## **Translating XML documents using Google Cloud Translation API**

### **Introduction**

When dealing with documents based in XML format, a common struggle is how to accommodate the document to audiences with different languages. One common approach is to use Google CLoud Translation API - But, as XML docs has many tags, those extra tags are considered/counted when calculating the number of characters sent to the API.

As can be found on the product documentation, Translate API billing is based on number of requests to the API and the requests are counted by every request with up to 1000 characters.
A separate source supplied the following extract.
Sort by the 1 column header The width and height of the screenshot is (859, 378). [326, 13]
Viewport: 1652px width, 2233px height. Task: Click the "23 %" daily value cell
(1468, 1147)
More details here: https://cloud.google.com/translate/pricing

In this tutorial we gonna go through an step by step of how to perform the following tasks using Translation API:
- digest a XML file
- parse its relevant tags and detect their contents
- manipulate those contents and translate it to a different language
- create e new XML file, on the same format, but with contents translated

**It is important reinforce:** all those results are possible to be generated with agility and high confidence without the need of manually training, optimizing and testing machine learning models or writing machine learning code - which increases drastically the time to market of generated solutions.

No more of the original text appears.